The Philadelphia Regioanl Port Authority reports refrigerated cargo trade into the Delaware River increased by 9 percent last year. Now operating with the PhilaPort name, the organization recently released its latest trade statistics.
The Delaware River ports handled fresh fruit worth $3.6 billion in 2019. Philadelphia has its own seaport infrastructure. But the port of Wilmington, DE, and New Jersey Delaware River port facilities substantially add to the overall trade numbers of river trade totals.
The Delaware River ports in 2019 received a total of 4 metric tons of refrigerated cargo. Of this total, bananas contributed 47 percent of the tonnage.
Pineapples, which typically arrive with bananas on containerized cargo ships, accounted for 14 percent of the tonnage.
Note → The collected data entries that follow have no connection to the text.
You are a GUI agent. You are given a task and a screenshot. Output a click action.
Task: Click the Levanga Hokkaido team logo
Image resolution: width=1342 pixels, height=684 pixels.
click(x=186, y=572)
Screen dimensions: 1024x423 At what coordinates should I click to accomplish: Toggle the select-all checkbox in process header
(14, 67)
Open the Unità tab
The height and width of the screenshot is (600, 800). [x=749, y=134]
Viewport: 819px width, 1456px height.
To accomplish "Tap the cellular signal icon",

Citrus fruit accounted for 6 percent of the river’s tonnage, while grapes and melons each represented 4 percent of tonnage.
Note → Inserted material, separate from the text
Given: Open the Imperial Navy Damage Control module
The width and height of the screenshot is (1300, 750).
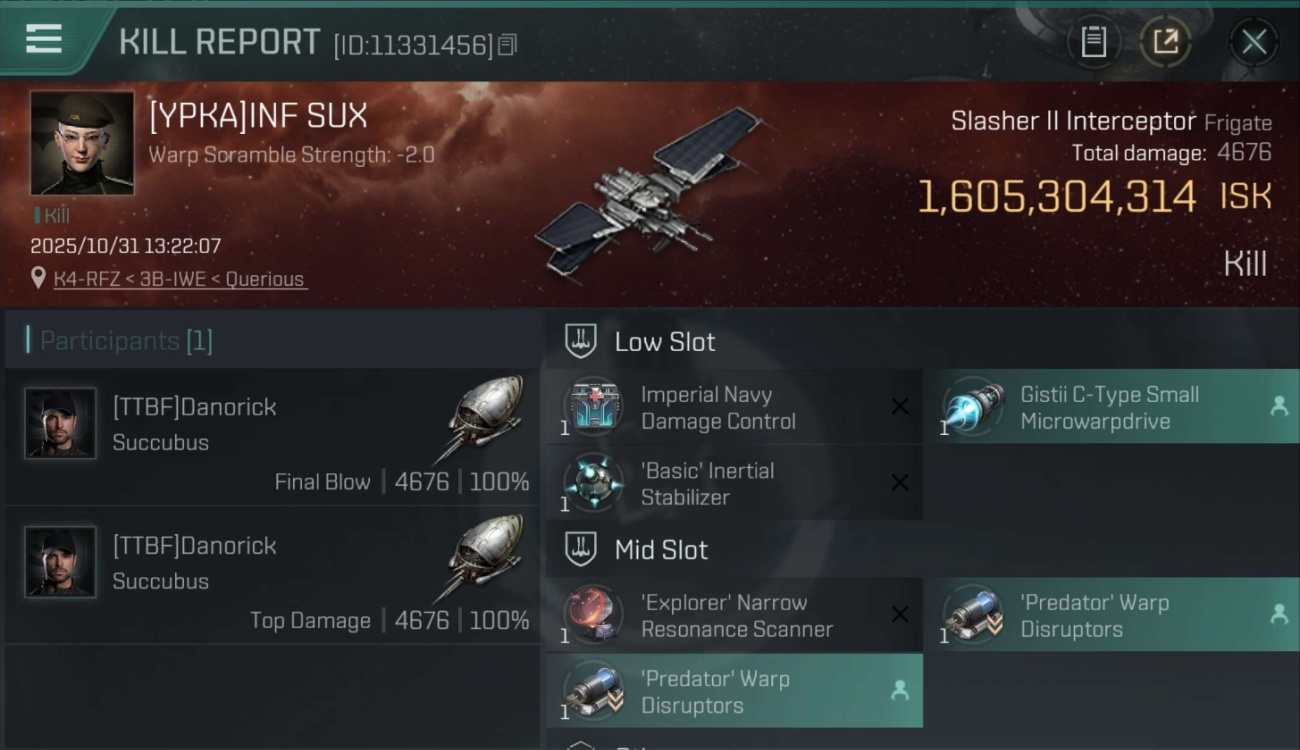Looking at the screenshot, I should pos(733,407).
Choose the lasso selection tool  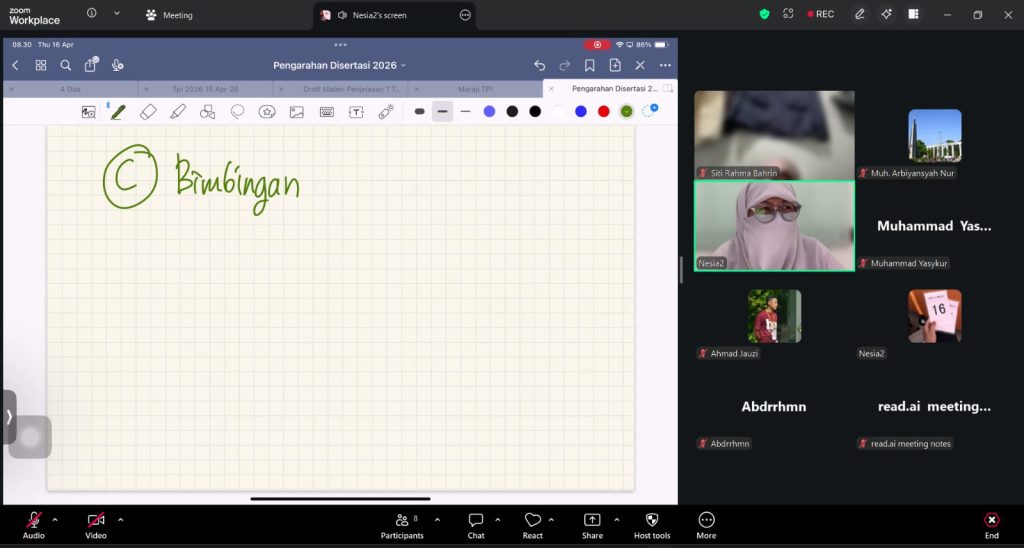[x=237, y=112]
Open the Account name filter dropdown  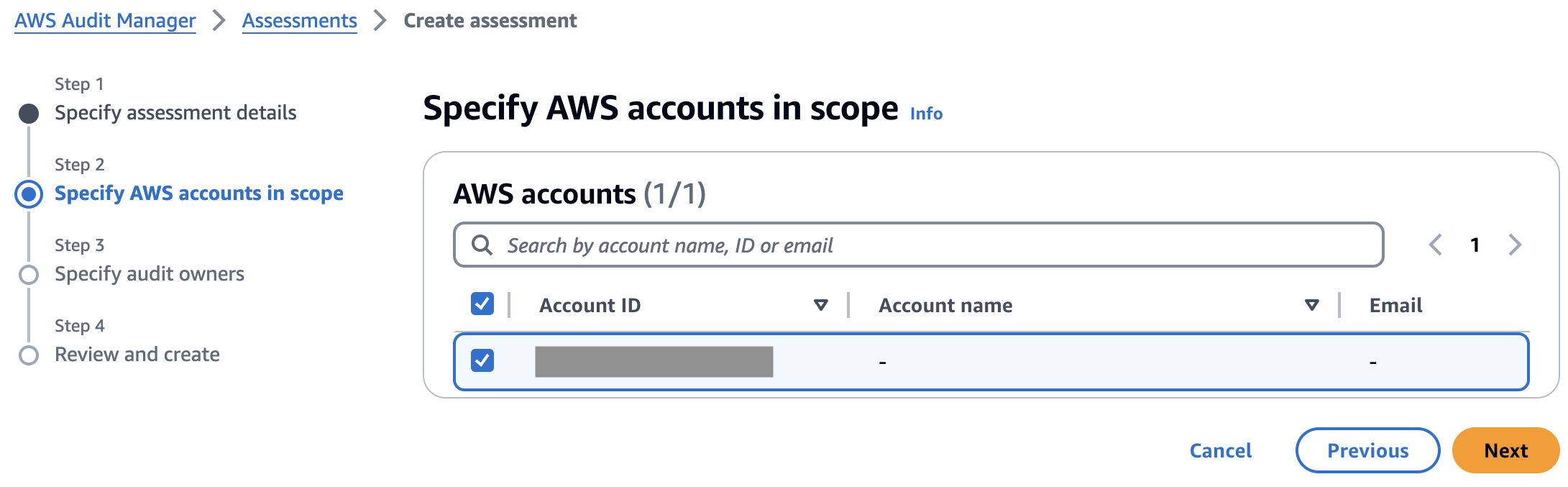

Refrigerated meats accounted for 7 percent and “other” commodities filled the total tonnage, with 18 percent.
Reefer containers brought 28 percent of the river’s total cargo tonnage, despite the presence of much heavier items like dry containers (31 percent) and liquid bulk (20 percent).
The river’s container trade has grown by an average of 12 percent per year since 2012. The reefer container cargo growth shot from 88,461 20-foot equivalent units in 2012 to 219,619 in 2019.